The Supreme Court has ruled in favour of contractual certainty in a long-standing service charge dispute, notwithstanding the disastrous effect this would have for tenants.
The outcome of the case, Arnold v Britton and others, means that a number of tenants are saddled with a fixed service charge increase each year. By 2072 each tenant will be paying a service charge of £500,000 per annum.
Oxwich Leisure Park comprises 91 chalets, each let for a period of 99 years from 25 December 1974.The leases are on broadly the same terms except for the frequency of review of the service charge review. Some of the leases provide for annual review and others provide for review every three years.
The tenants subject to an annual review appealed against a Court of Appeal decision that they were required to pay an initial service charge of £90 per annum, increasing by a compound rate of 10% each year. The lease provision in contention read as follows:
'To pay... a proportionate part of the expenses and outgoings incurred by the Lessor in the repair maintenance renewal and the provision of services hereinafter set out the yearly sum of Ninety Pounds and value added tax (if any) for the first year of the term hereby granted increasing thereafter by Ten Pounds per Hundred for every subsequent year or part thereof.'
In dismissing the tenant's appeal the Supreme Court acknowledged that its interpretation of this wording had an 'alarming consequence' for the tenants but that this did not justify departing from the natural meaning of the clause.
The parties' choice of a fixed sum with fixed annual increases was easily explained as they had assumed that the cost of providing the services would increase and wanted to prevent future disputes about the level of those costs. Also inflation during the 1970s and much of the 1980s had been higher than 10% per annum and so this lease obligation could be seen as a gamble for both landlord and tenant. The express terms of the lease were clear.

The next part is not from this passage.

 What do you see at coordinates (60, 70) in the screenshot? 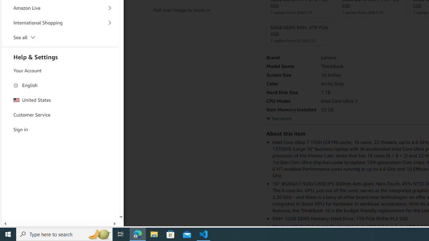
I see `'Your Account'` at bounding box center [60, 70].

The court said that when interpreting a contract:
- 'commercial common sense' and the surrounding circumstances should not be used to undervalue the importance of the language used.
- 'commercial common sense' cannot be invoked retrospectively to facts arising after the date of the contract. It is only relevant to ascertaining how matters would or could have been perceived at the date of the contract. The court will not step in to save a party from a bad bargain.
- it is not the court's function to relieve a party from the consequences of imprudence or poor advice.
- there is no special principle of interpretation that service charge clauses are to be construed restrictively. The usual principles of interpretation apply, i.e. 'what a reasonable person having all the background knowledge which would have been available to the parties would have understood them to be using the language in the contract to mean'.
Negotiate with caution
Where the natural meaning of a clause is clear then the principle of 'commercial common sense' will not be applied, no matter how detrimental those consequences may be for a party.
Regardless of having legal advice parties should always read any contract carefully to ensure that they have a full understanding of the meaning and impact of all clauses.
In particular, in terms of service charge or other financial obligation, when a deal has been struck tenants should work through any formula carefully to check that it will not result in a disproportionate or unforeseen liability in the future.
Landlords will welcome this decision as an indication that usual principles of interpretation will apply to service charge clauses and they will not be construed restrictively.